In the wake of David Petraeus’ resignation as director of the Central Intelligence Agency, there has been a wave of media introspection over the years of favorable coverage the former four-star general curried in his service in uniform and at Langley. Amid revelations that Petraeus carried out an affair with his biographer, Paula Broadwell, there has been—and will likely be more—soul-searching over how Petraeus was presented to the world.

On BuzzFeed yesterday, Michael Hastings scorched Petraeus and the many news organizations that put such a glowing spin on his military operations, particularly the 2007 troop surge in Iraq. “Before Dave fell for Paula, we fell for Dave,” Hastings wrote.

Closer to home, though, the news about Petraeus and Broadwell has some looking to The Washington Post for a quote or two. Broadwell’s co-author on All In: The Education of David Petraeus, was Vernon Loeb, the editor of the Post’s local pages. So far, the Post’s own coverage of the fallout over Petraeus has included plenty of information about Broadwell, but has made only one reference to the fact that her co-author is a current Post editor.

The Huffington Post’s Michael Calderone took note of this, writing that the while the Post doesn’t appear to be interviewing its own people, its competitors are:

While the Post hasn’t appeared to make any attempt to interview Loeb, who works at the paper’s headquarters in Washington, D.C., a competitor managed to get in touch with him—at least briefly. The Los Angeles Times noted in a story on the resignation that when “reached by phone, Loeb said he had no knowledge of whether the reports about Broadwell were true.”

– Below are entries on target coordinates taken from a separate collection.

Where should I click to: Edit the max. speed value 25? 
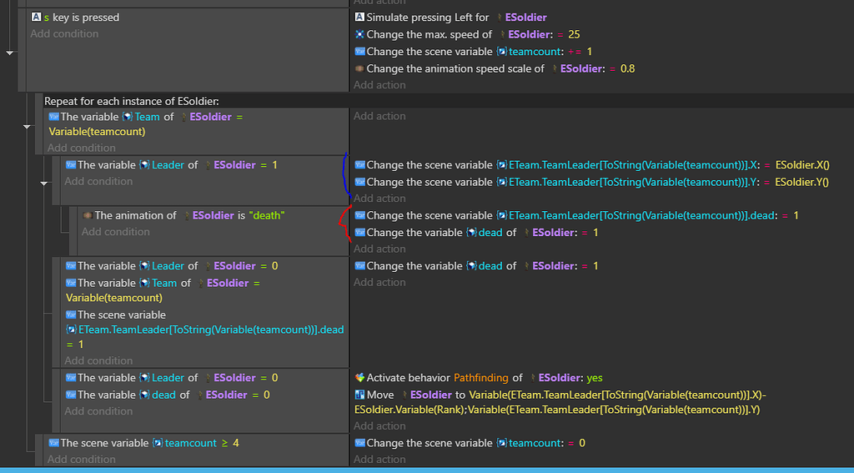tap(572, 34)
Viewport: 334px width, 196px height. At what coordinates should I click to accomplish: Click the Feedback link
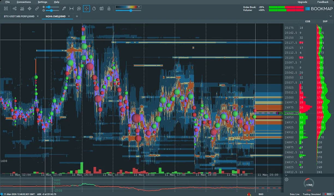[x=323, y=2]
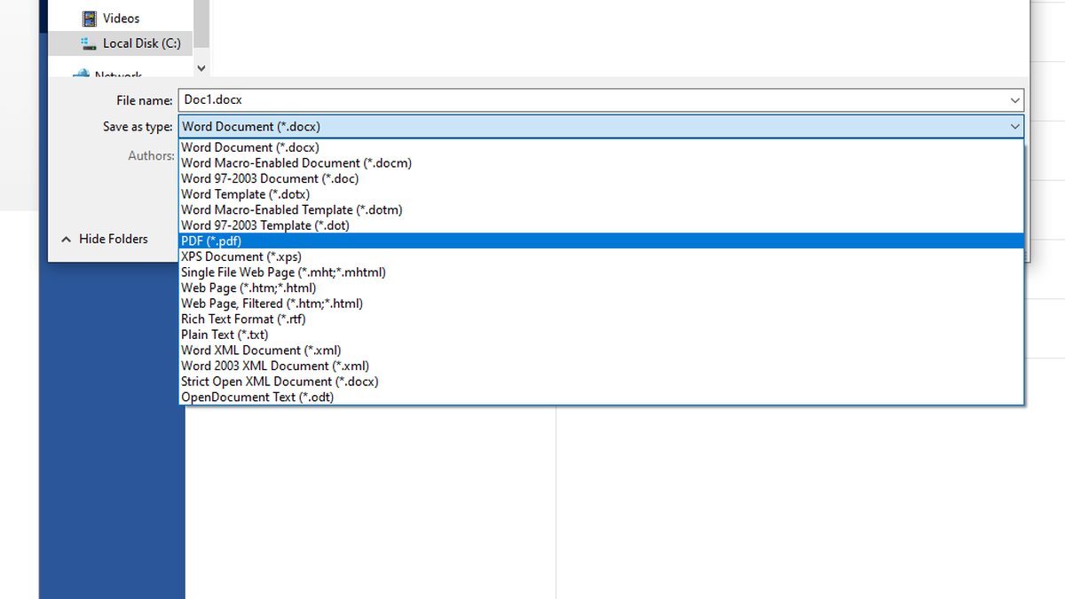Select Word Template (*.dotx) option

tap(247, 193)
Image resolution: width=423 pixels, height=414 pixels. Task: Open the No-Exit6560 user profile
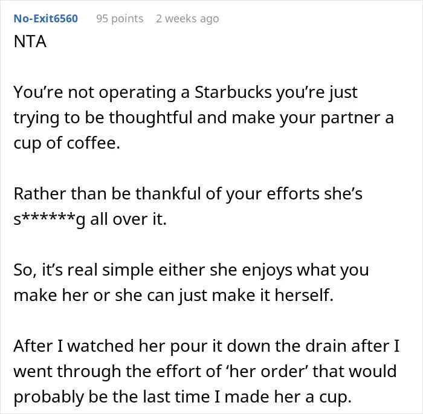pos(45,19)
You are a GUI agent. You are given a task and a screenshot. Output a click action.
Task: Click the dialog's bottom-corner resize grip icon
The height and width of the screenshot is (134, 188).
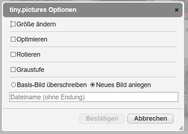pos(181,128)
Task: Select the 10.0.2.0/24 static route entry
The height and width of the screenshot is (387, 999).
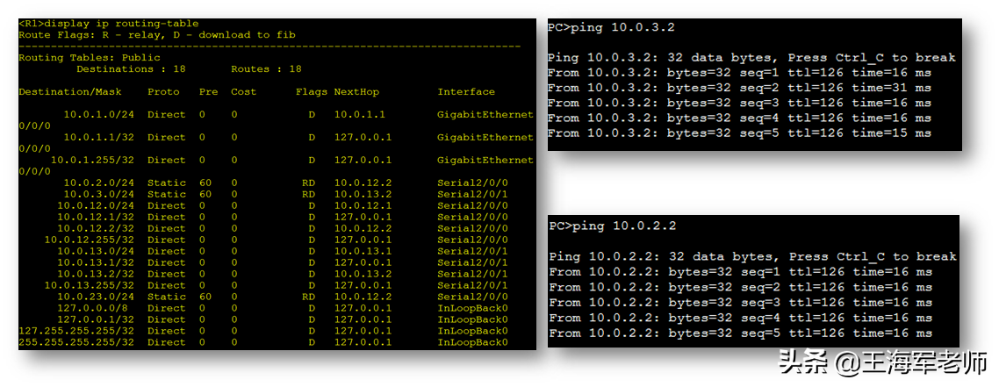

Loeb became the Post’s local editor in January 2011 after working as a deputy managing editor at The Philadelphia Inquirer. In his previous stint with the Post, he caught some flack in his coverage of the story of Pvt. Jessica Lynch, a soldier who was briefly captured by Iraqi forces in 2003 and whose rescue was gussied up by a Pentagon spin machine that cast her as a guns-blazing action hero. (Lynch’s actual rescue was much more sedate.) Loeb was criticized by the Post’s own ombudsman that his coverage was “based on pretty flimsy sourcing.”

UPDATE, 4:50 p.m.: Calderone reports that Loeb will be addressing his relationships with Petraeus and Broadwell in a first-person story that will appear in the Style section of tomorrow’s Post. Earlier today, DCist asked Post ombudsman Patrick Pexton—who used his column yesterday to criticize the Post’s local coverage (and that of smaller, unnamed media organizations)—whether readers deserve to hear from Loeb.

“Yes, he should speak out,” Pexton writes in an email.